В дверь испуганно поскрёбся слуга:
— Господин Эгерт… Господин, что с вами… Что…
— Коня, — выдавил он хрипло. — И запасного… И ещё одного запасного… Сию секунду.
За дверью ахнули.
Через минуту тёмный дом Соллей осветился десятком огней, и потревоженные лошади удивлённо покидали конюшню, и носились с факелами сонные слуги, и разбуженные суетой соседи липли к окнам.
Утром Каваррен потрясён был вестью о том, что полковник Солль, к чьему странному глухому затворничеству все давно привыкли, спешно, среди ночи, покинул город.
В разбойничьем лагере царило хмурое возбуждение — утром отряд во главе с самим Совой совершил налёт на хутор и кое-что «раздобыл», однако крестьянин, на чью дочь нашлось слишком много охотников, тронулся умом и взбеленился. Уже будучи повержен наземь, он ухитрился пырнуть Сову ножом — и угодил в ногу, выше колена. Крестьянина тут же и зарезали — однако Сова охромел и пребывал в скверном расположении духа.
Всё это я поняла из разговоров, пока, привязанная к конскому хвосту, ждала своей судьбы перед новой добротной землянкой, над крышей которой трепыхались по ветру связанные в пучок перья крупной птицы. Наверное совиные, подумала я отрешённо.
Не могу сказать точно, сколько разбойников насчитывалось в ту пору в лагере, — мне показалось, что их тьма, страшно много, и что все они поглядывают на меня алчно, как змей на воробьёнка. Впрочем, их взгляды уже не вызывали во мне должного трепета — потому что впереди меня ждал Сова, после которого «они все мрут». Я предпочла бы умереть перед нашей встречей, а не после — вот только решала теперь не я.
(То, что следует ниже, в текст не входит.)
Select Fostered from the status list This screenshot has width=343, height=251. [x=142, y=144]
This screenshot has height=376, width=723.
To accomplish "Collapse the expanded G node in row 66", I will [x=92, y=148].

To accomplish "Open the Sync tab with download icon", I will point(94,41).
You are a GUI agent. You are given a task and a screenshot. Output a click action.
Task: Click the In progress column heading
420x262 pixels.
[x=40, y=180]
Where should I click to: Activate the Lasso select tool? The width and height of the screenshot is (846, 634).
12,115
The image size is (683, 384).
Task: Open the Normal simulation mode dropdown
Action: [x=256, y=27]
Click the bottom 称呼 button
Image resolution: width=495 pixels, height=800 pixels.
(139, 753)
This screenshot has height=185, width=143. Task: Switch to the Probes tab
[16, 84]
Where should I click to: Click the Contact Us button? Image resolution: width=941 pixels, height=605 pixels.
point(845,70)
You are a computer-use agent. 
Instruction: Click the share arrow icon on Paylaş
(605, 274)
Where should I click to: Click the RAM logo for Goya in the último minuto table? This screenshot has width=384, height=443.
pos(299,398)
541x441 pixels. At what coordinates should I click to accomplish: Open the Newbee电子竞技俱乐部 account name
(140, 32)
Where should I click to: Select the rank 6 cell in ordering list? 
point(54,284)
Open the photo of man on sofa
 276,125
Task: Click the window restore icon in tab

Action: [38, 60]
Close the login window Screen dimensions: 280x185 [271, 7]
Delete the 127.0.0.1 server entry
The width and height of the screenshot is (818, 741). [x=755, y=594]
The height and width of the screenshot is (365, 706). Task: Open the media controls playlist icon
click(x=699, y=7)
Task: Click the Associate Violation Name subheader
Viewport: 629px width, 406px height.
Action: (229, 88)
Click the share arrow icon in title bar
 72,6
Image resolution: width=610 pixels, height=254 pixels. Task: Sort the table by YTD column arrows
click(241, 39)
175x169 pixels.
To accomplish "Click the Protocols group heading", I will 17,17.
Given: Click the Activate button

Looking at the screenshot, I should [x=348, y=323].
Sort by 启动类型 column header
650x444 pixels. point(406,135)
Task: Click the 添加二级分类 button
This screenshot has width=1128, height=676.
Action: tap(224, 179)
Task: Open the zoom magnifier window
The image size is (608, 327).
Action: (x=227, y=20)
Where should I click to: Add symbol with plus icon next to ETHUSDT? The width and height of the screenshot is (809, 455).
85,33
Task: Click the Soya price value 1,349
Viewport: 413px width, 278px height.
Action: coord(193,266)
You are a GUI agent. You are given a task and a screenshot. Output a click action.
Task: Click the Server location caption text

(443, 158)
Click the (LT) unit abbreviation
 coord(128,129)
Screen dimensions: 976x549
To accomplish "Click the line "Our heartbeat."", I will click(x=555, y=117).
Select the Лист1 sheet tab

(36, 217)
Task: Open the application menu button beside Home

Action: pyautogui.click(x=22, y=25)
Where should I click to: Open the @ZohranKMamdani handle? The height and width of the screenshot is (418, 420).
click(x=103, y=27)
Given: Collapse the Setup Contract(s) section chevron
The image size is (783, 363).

Я стояла, опустив спутанные руки, переминаясь с одной усталой ноги на другую; шалаши и землянки располагались по кругу, а в центре, там, где у колеса бывает ось, горел большой костёр, и кашевар — а у разбойников, оказывается, был кашевар — орудовал большой ложкой возле сразу трёх кипящих над огнём котлов. Почуяв доносившийся от котлов запах, я нервно сглотнула слюну и сразу же удивилась — почему то, что предстоит мне в скорости, ничуть не отбило аппетит?
Неподалёку стояли два врытых в землю, гладко оструганных столба, и на приколоченной сверху перекладине болтался обрывок верёвки. Живот мой снова свело, и я долго стояла согнувшись, глядя в истоптанную траву и глотая слёзы.
Вход в землянку Совы закрыт был пологом. По грубой ткани ползала, пританцовывая, резвая весенняя муха, то и дело удовлетворённо потиравшая лапки. Как будто муха тоже была разбойницей и радовалась добыче…
Мне захотелось дотянуться до неё и прибить, но в этот момент полог дёрнулся, из землянки выбрался старший из приведших меня разбойников, равнодушно глянул сквозь меня и громко окликнул стоящего поодаль парня. Парень выслушал короткое распоряжение, ушёл и вскоре вернулся в сопровождении круглолицего — того самого, что предлагал сотоварищам нарушить приказ Совы относительно захваченных женщин. Теперь круглое лицо его казалось вытянувшимся и бледным, как сосулька.